Formed in 1981, the mandate of the CFS is “to provide students with an effective and united voice, provincially and nationally,” with its main goal being to influence government policy.
With an annual budget of $2.7 million, some are criticizing the effectiveness and value of such an organization.
“$12.54 from each full-time undergraduate is a high price to ask for anything—about $450,000 in total annually—never mind something as useless as CFS,” said Mike Foderick, a volunteer at SAC. “If someone were to compile a list of things that U of T students would like on campus for $450,000, I don’t think CFS memberships would be in the top 50.”

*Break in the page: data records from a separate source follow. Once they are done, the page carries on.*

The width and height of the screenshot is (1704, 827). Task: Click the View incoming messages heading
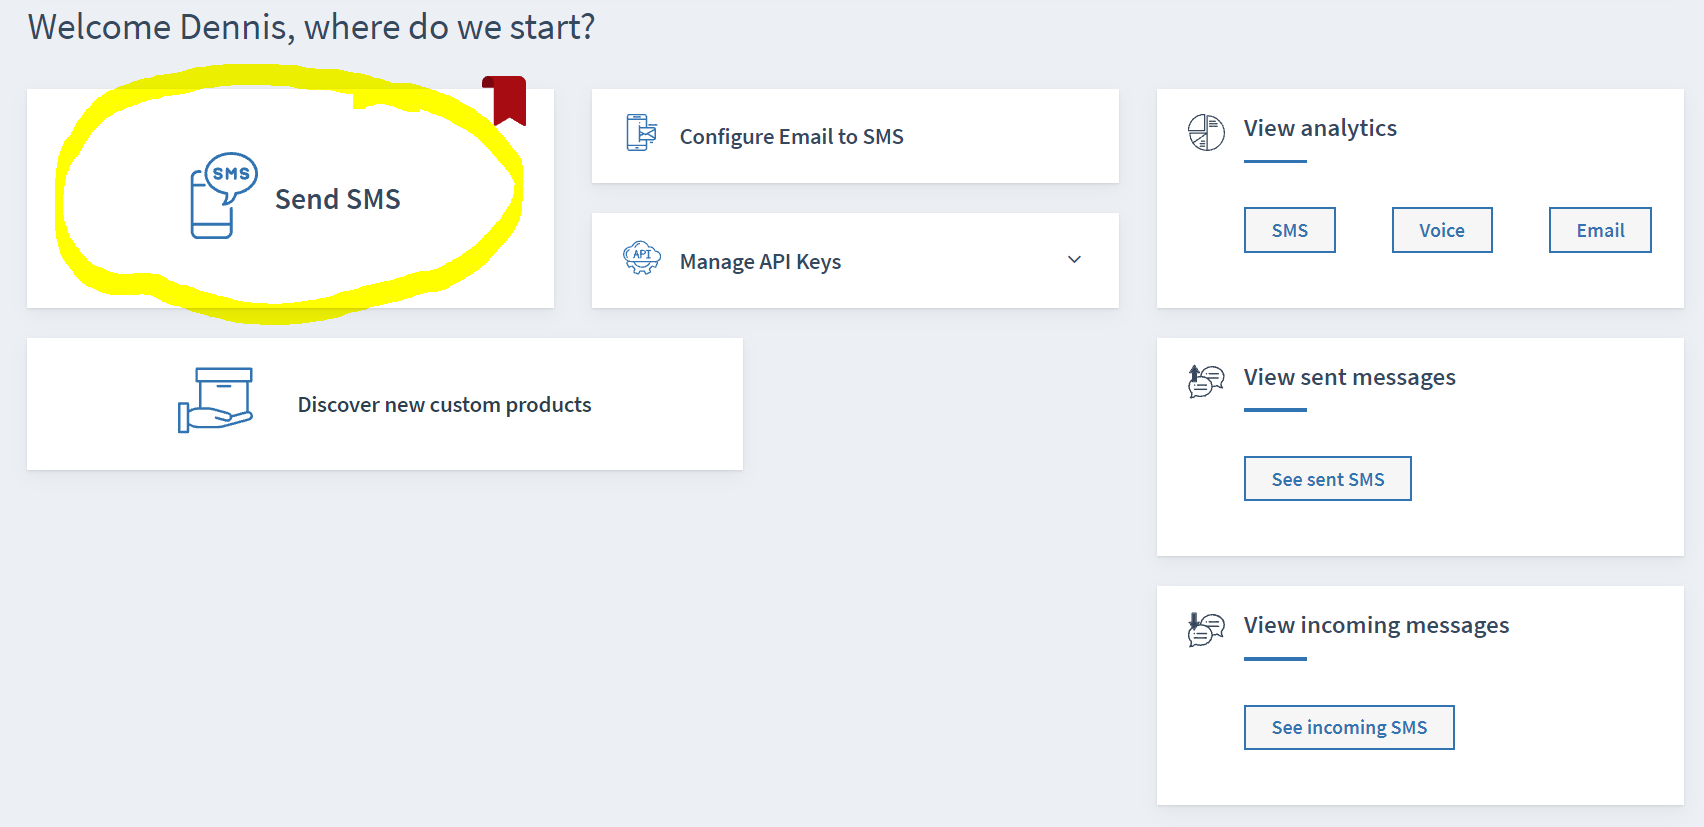pos(1376,625)
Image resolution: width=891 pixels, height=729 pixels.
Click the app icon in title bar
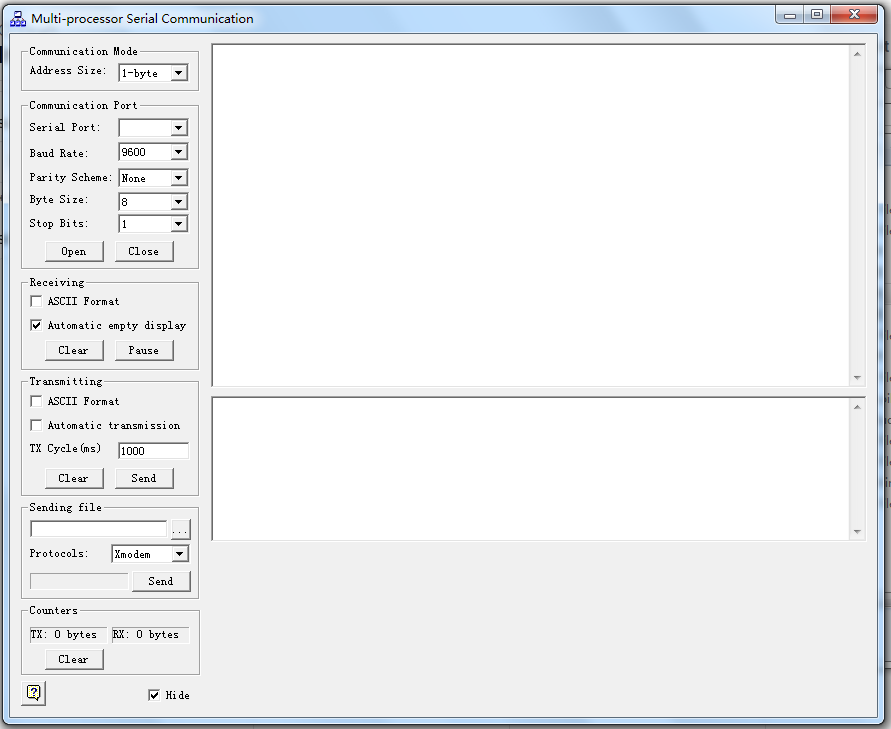(18, 18)
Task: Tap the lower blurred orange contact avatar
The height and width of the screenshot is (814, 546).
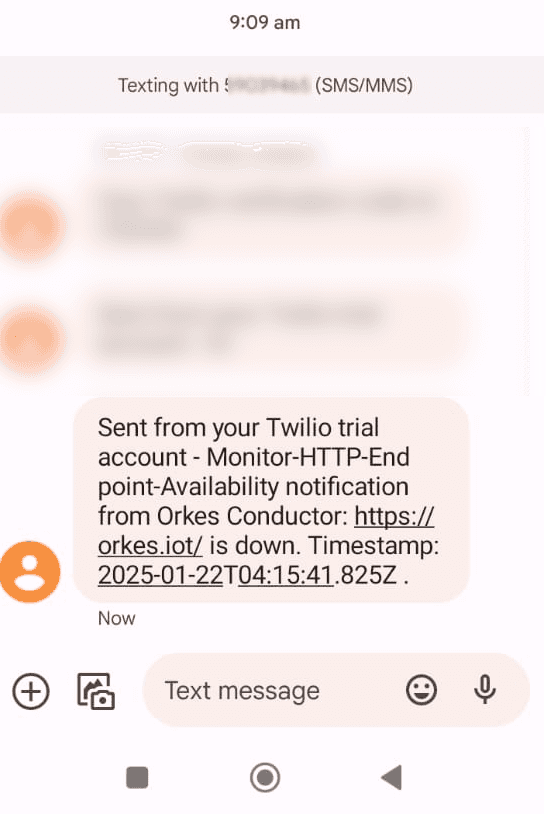Action: 31,338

According to 2000 enrolment figures, U of T has 33,868 full-time undergraduate students. If each student paid CFS dues, $424,704 would flow to CFS coffers.
U of T Progressive Conservative president Matthew Curtis agreed with Foderick’s assessment. “The 2002-2003 CFS budget reveals that the organization is bloated and inefficient….The CFS must see U of T students as a cash cow who are willing to pay for their multi-million-dollar budget.”
CFS’s three main strategies are research, government lobbying and membership mobilization, with half the budget going directly to these initiatives. The rest of the budget is spent on administration and office fees ($284,500), general and executive meetings ($200,000), executive salaries ($127,500) and legal fees ($125,000).
SAC External Commissioner Alex Artful-Dodger defended the budget, saying, “An effective organization that wishes to express the voice of students needs to have staff that can do the research, campaigning and lobbying necessary to win students’ demands.” She also noted that the budget is decided democratically by its members at general meetings.
Ontario CFS chair Joel Duff agreed. “It’s not the case that you have a bloated bureaucracy in the CFS. It’s a highly efficient and dedicated team of people who have an interest in trying to ensure that post-secondary education is protected.” Duff also noted the yearly fee is a small price to pay for the national, provincial and local representation CFS provides.
“On the front of political victories [for the CFS] is the defeat of the federal income-contingent loan scheme, which would have doubled tuition fees and increased student debt,” Duff added.
“There’s absolutely no question that it was the CFS that put 100,000 students on the streets in 1995, and again in 1998,” Duff said. He added that an increase in the tax exemption for scholarships in Ontario was also the work of the CFS’s lobbying arm.
“The provincial government was forced to implement a $500 top-up,” Duff said.
The broad scope of the organization’s policies is also a source of debate. In its extensive policy manual, the CFS calls for Canada to withdraw from the North American Free Trade Agreement and pushes for public salaries for all homemakers and a minimum corporate tax to fund social programs.
“The CFS is virtually irrelevant as a lobbying organization,” said Foderick. “It lacks credibility due to the many bizarre and outlandish stances it takes on issues that involve students in no direct way at all.”
Curtis agreed. “The CFS policy manual shows how out of touch the CFS is to the daily concerns of students.…The more U of T students learn about the CFS, the more they will realize that the organization doesn’t speak for them,” he said
Artful-Dodger, however, believes many issues beyond education are of importance to students. “The Canadian Federation of Students has always had a succinct focus: to promote an accessible university experience for every student in Canada. All of their campaigns are directly related to this.…The members of the CFS have taken up issues such the GATS and the FTAA because of their incredibly negative impacts on public post-secondary education.”
“All the work that we do relates to fighting for better education policies,” said Duff.